In his duties as publisher-in-chief with Key Curriculum Press he’s spent a good portion of the last twenty years in Asia. A lot of it was just as you’d expect. “You have no idea how easy our job could be,” he said, and cited:
- students who stand up when a teacher walks into the room.
- nations which devote extraordinary resources to education. (eg. 60% of Thailand’s paper went to its schools a few years back; during lean times schools are the last to cut spending)
- schools so modern with desks and floors so clean you could safely perform an appendectomy on top of them.
- teachers who must take 32 post-graduate classes before teaching math.
He adjusted my perspective in a couple of ways:
- He called us out for a “tremendous national chauvinism.” He said, “If you ever hear competition [with Asia] in the same breath as education, either implicitly or explicitly, be wary of the person saying it.” He cited Thomas Friedman.
- He explained why students in Asia outpace us in basically every benchmark except “skin whiteness.” He noted that Asian countries have huge populations with comparatively few universities. The competition for university acceptance is so fierce students take no exception to longer school days, longer school years, and three hours of math homework nightly, none of which the teacher ever grades.
- Radical pedagogy in the U.S. involves online coursework, wikis, and podcasts. Radical pedagogy there, he said, involves a student initiating a question. Charge it to respect for their teachers and fear of appearing weak alongside their classroom competitors but it’s direct instruction all day long. Go figure.
Presentation Notes
PowerPoint for the occasional quote but for the most part he just commented over an iPhoto slideshow which was a really good way to go.
Homeless
- “I’ve basically got a secret life in Asia,” he said at the start, and then realized what that sounded like.
For Your Consideration
Reannexation of the edublogosphere. Vote dy/dan best new edublog and best individual edublog.
4 Comments
jeffreygene
December 8, 2007 - 11:56 pm -hmm…dan, might i also add a caveat to be wary of speaking of asia as a monlithic entity?

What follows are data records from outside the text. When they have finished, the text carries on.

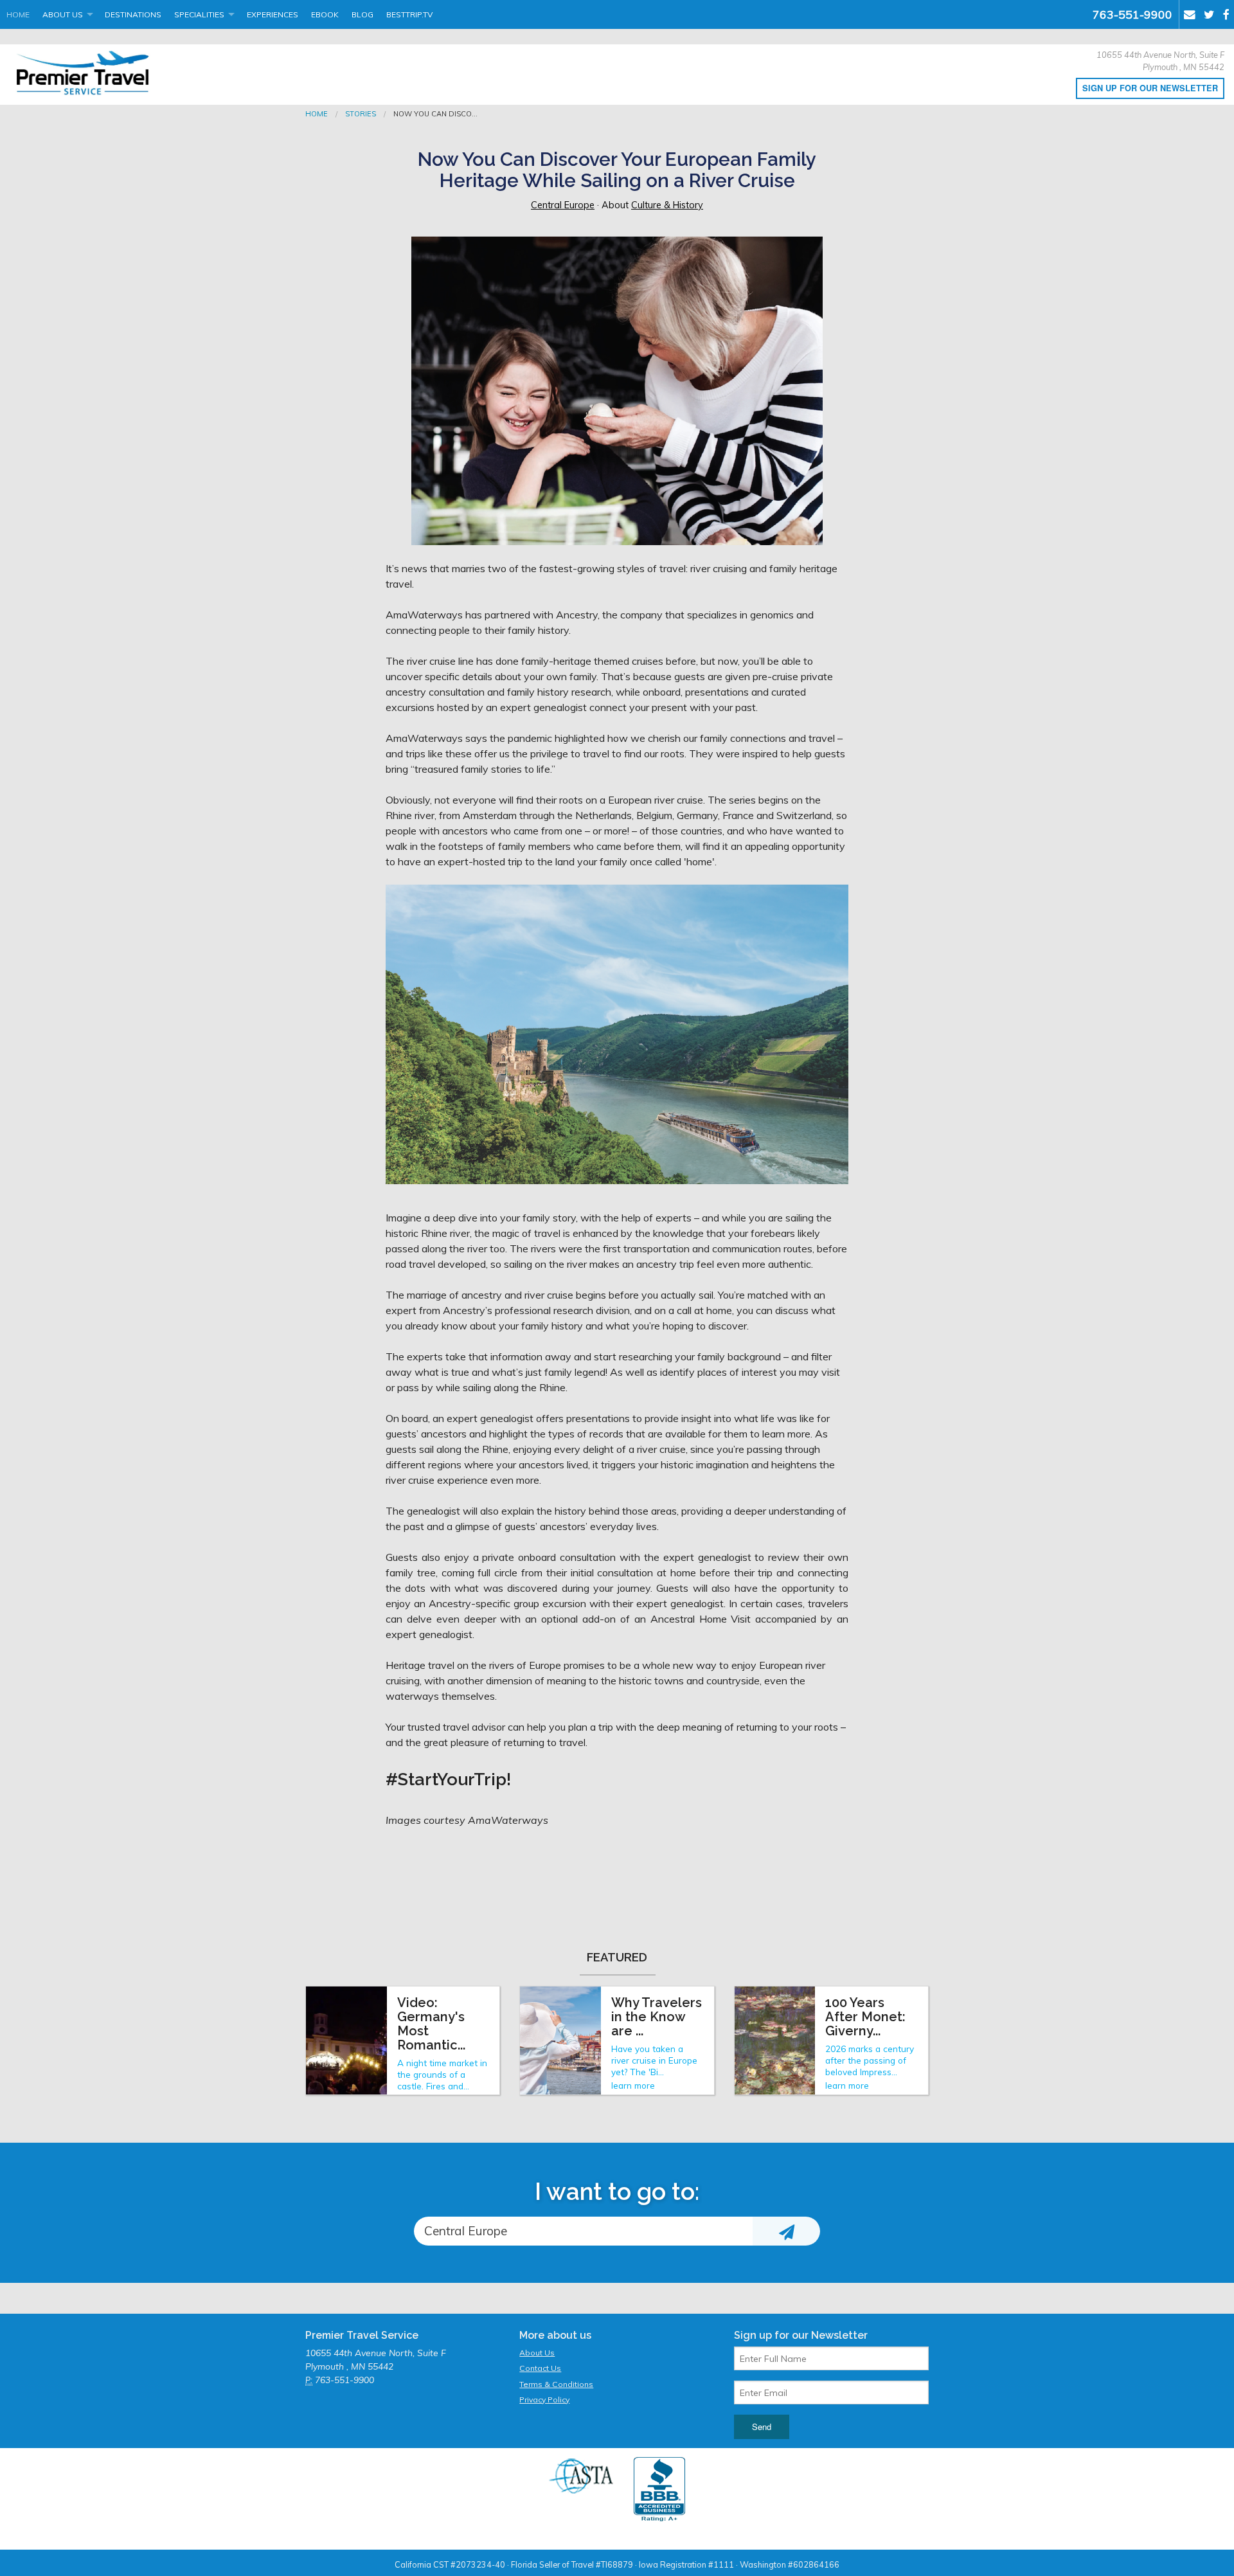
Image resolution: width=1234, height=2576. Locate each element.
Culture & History (667, 205)
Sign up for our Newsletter (1150, 88)
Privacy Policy (544, 2399)
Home (18, 14)
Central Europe (563, 205)
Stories (360, 113)
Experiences (272, 14)
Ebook (325, 14)
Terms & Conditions (556, 2384)
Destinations (133, 14)
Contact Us (540, 2368)
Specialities (199, 14)
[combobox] (583, 2231)
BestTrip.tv (409, 14)
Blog (362, 14)
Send (761, 2426)
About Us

the modern well-resourced public schools, they do exist…but that’s at the top of the food chain. just as there are not enough universities for the number of students who might like to get in, there are likewise not enough strong prep schools to help a student get into university. china and india have huge rural populations, and the good old one-room schoolhouse is far from extinct there.
most families in hong kong would love to have the money and the luck to land a seat at an international (read: western) school. at these schools, where i work, i don’t think the student population is so different from private independent schools in the states…except for the whole skin whiteness thing. my students are outside of the stress and high stakes of the public exam system, and while they are perhaps more respectful of teachers they generally don’t do much of their homework.
funny thing about asia is that many places are looking to western pedagogy as a model. hong kong is beginning a complete overhaul of their high school curriculum, adding in “liberal studies” and an extra year of university (giong from three years to four) in the hopes of fostering the creativity and thinking-outside-the-box-ness that is the hallmark of a western education and outlook.
…the times, they are a changing…
dan
December 9, 2007 - 4:44 pm -I meant to request your response to this, Jeffrey. Thanks for adding it here. And, to the speaker’s credit, while I’m just homogenizing anyone from the Asian continent, he differentiated constantly between cultures and sub-groups.
The speaker mentioned that our principles and standards are well-regarded in Asia (there I go again). Given how intensely critical we are of our own system, I didn’t write it in my post. I figured I must’ve misunderstood. Interesting to hear you confirm it.